# PROBLEM DESCRIPTION:
Turn the rows below into a numbered list, starting with the line that contains "How can we help you? (34, 157)" and going on through the last row. Leave out any blank lines.

Word and element locating data
★ ★ ★ ★

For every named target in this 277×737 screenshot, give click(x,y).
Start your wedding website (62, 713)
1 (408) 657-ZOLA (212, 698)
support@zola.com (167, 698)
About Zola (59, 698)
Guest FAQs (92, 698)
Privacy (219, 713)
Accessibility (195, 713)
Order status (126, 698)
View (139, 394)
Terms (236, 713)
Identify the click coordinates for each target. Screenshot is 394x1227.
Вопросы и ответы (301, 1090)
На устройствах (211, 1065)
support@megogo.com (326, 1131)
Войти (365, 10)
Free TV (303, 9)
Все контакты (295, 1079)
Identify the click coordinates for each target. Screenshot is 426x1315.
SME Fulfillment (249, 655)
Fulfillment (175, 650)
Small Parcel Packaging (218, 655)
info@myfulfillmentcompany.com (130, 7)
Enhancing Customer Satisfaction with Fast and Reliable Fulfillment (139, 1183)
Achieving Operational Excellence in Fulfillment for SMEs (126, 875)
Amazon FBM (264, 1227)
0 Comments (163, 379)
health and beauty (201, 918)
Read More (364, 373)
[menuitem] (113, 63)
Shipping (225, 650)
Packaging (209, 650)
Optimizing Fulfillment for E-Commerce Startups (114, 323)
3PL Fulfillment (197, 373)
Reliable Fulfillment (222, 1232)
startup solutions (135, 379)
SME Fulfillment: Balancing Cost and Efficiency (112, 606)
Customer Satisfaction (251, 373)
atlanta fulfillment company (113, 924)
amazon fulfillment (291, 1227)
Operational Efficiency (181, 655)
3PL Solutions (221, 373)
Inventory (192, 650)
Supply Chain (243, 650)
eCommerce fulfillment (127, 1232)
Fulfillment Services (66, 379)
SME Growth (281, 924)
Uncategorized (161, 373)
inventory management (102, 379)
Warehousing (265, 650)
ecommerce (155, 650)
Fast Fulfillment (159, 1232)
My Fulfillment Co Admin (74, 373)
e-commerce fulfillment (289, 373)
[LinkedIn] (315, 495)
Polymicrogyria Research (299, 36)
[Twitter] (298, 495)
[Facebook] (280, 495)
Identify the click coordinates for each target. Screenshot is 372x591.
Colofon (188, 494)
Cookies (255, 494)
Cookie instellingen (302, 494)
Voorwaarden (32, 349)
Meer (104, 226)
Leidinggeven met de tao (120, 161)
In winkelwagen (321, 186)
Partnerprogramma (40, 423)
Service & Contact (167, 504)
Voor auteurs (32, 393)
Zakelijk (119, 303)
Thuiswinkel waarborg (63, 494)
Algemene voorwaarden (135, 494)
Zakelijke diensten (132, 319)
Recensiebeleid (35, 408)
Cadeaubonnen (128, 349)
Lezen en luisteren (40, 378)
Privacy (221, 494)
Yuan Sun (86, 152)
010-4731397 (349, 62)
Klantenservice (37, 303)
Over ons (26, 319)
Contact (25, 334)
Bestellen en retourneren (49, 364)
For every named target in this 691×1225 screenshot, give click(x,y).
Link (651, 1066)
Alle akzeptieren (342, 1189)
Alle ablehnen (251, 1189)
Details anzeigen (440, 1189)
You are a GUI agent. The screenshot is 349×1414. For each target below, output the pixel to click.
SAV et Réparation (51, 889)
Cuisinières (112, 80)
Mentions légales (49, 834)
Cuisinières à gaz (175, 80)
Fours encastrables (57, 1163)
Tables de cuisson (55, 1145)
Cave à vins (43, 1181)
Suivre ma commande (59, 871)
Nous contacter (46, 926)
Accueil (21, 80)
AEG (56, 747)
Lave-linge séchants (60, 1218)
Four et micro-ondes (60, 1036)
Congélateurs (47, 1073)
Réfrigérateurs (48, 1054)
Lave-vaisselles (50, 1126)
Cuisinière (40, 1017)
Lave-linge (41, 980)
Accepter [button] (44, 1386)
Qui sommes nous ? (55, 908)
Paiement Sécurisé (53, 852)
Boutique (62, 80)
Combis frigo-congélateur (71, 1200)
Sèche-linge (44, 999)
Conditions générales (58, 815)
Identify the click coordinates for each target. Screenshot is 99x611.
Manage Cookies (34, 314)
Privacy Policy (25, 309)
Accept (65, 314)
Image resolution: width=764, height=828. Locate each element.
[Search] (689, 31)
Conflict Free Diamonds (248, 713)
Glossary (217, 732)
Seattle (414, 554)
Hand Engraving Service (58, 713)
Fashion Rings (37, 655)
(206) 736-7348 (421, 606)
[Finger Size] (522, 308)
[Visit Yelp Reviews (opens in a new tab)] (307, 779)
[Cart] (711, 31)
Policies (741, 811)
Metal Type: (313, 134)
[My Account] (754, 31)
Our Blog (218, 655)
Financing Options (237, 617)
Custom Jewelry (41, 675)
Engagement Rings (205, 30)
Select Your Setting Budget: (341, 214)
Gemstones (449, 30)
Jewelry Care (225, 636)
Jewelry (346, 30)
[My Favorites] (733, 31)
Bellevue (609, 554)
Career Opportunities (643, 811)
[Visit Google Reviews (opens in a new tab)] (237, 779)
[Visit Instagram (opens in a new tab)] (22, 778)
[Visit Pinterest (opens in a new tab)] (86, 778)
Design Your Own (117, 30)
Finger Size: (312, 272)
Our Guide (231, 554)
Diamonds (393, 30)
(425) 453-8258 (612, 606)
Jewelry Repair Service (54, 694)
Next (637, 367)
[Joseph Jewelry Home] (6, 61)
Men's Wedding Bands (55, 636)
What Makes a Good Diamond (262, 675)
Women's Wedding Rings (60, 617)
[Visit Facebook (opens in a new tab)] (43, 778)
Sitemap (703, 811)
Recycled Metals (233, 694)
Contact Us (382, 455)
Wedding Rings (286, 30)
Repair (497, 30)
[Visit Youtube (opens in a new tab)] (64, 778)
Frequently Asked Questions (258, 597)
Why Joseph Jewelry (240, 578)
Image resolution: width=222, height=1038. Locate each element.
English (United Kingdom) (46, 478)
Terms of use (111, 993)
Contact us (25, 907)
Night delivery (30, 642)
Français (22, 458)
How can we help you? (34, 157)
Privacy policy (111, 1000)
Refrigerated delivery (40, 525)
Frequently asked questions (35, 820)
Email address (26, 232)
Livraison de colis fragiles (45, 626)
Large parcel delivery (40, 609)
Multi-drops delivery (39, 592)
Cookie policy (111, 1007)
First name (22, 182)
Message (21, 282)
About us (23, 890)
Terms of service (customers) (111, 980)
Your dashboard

★ ★ ★ ★

# ANSWER TO THIS PROBLEM:
1. How can we help you? (34, 157)
2. Privacy policy (111, 1000)
3. Refrigerated delivery (40, 525)
4. Frequently asked questions (35, 820)
5. Email address (26, 232)
6. Livraison de colis fragiles (45, 626)
7. Large parcel delivery (40, 609)
8. Multi-drops delivery (39, 592)
9. Cookie policy (111, 1007)
10. First name (22, 182)
11. Message (21, 282)
12. About us (23, 890)
13. Terms of service (customers) (111, 980)
14. Your dashboard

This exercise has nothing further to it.